There’s a scene in the later half of season three of Netflix’s pitch-black comedy Dead To Me (the soapy-yet-silly series about the unlikely friendship borne between two women who accidentally kill each other’s dirtbag husbands) that perfectly encapsulates two of the series’ most important characters: Christina Applegate’s Jen Harding and Jams Mardsen’s Ben Wood. The pair’s will-they-won’t-they has been complicated by grief: The loss of Jen’s husband opens season one, while season three’s plot swirls around the discovery of the corpse of Ben’s long-missing twin, who, uh, Jen killed in a heated altercation (unbeknownst to loveable lunk Ben). “How do you cope with the pain?” a wet-eyed Ben asks tough-gal Jen, who is wracked with guilt. She shows him her secret coping strategy as they sit in her SUV, turning on the stereo system.

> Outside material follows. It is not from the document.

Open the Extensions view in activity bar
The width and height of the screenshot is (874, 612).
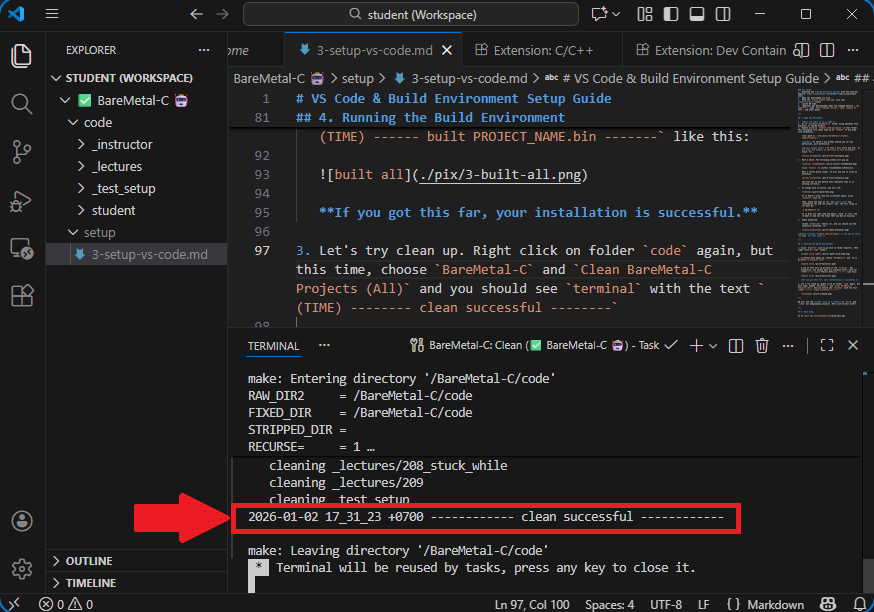(x=22, y=296)
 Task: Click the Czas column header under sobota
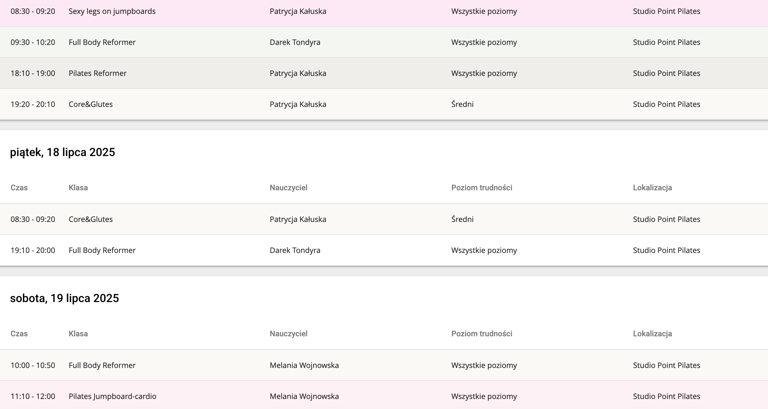(x=19, y=334)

The gag here is that you’re set up to expect blonde, suburban Jen to have a playlist of lovelorn songs at the ready, but instead she’s blasting metal music, explaining to Ben that screaming along to the curse-laden, abrasive sounds helped her process her rage at her husband’s unexpected death. I dare you not to cackle as Ben shares he’s more of a Patsy Cline kinda guy.

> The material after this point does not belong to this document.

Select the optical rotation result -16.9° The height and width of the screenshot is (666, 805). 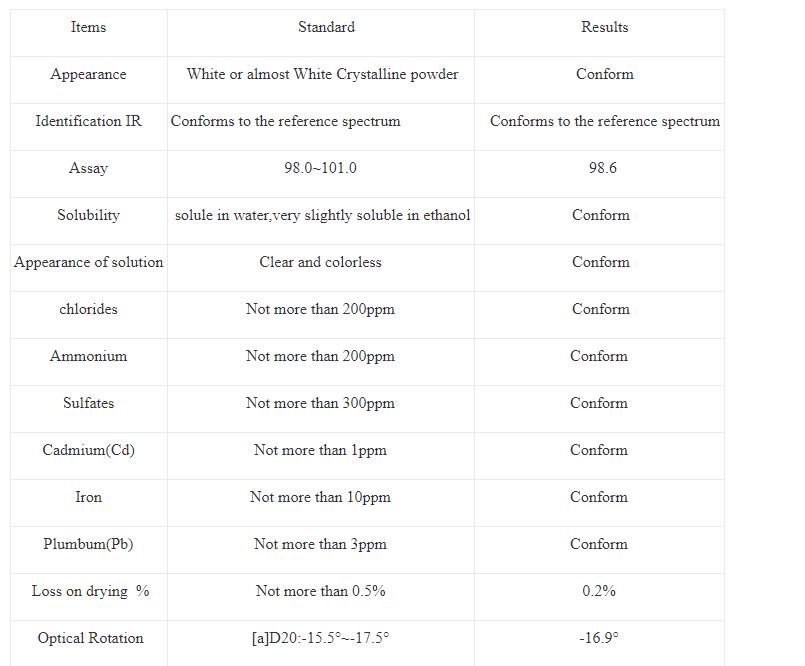[599, 638]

The only thing that could’ve made the scene any better would have been if Jen’s playlist included Halifax metalcore outfit Pale Ache—specifically, the band’s 2022 offering, Mourning as a Metaphor. The LP opens with squalls of feedback before guttural, shouted lyrics share “all I am died today/all I am died with you.” It’s beyond being dropped in the deep end. Rather, the band is dunking you into the depths of the abyss.

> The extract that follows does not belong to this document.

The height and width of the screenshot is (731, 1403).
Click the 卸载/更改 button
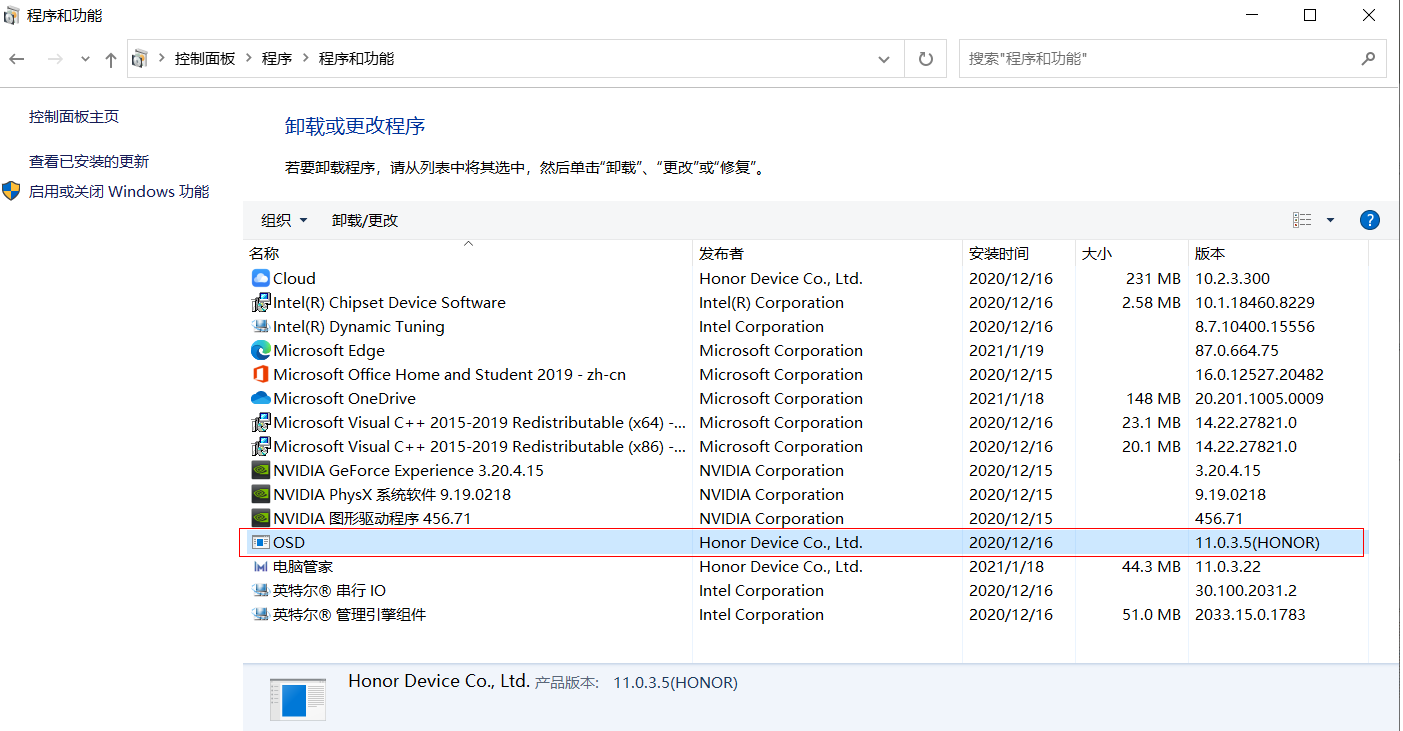(365, 220)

But you don’t have to have an ear for hardcore to quickly find yourself carried by the current: Mourning manages to deliver the dramatic and the distorted in a way that makes a notoriously opaque genre suddenly permeable, based off its knack for melody in a type of music dismissed as not having any.
Snarling, emotionally cognizant lyrics and pummelling percussion are the floor of an album that grabs you into an undertow at split-second speed. Pale Ache’s sense of the audience’s load-bearing ability is part of what makes the album such a standout, though: An innate instinct of when to switch tempo, when to break the heaviness, and when to double down on it, keeps listeners’ stamina high and ears hooked.
By the album’s midpoint, the standout “I Saw Life”, your own inner Jen will be rollicking in a thunderstorm of big feelings—all while Pale Ache grows a sense of atmospheric dread via a slowly building backing that reaches its dizzying apex as lyrics scream: “mourning as a metaphor/echoing throughout these vacant halls/wondering if you'd be proud to see the ways we've grown/but I guess I'll never know.”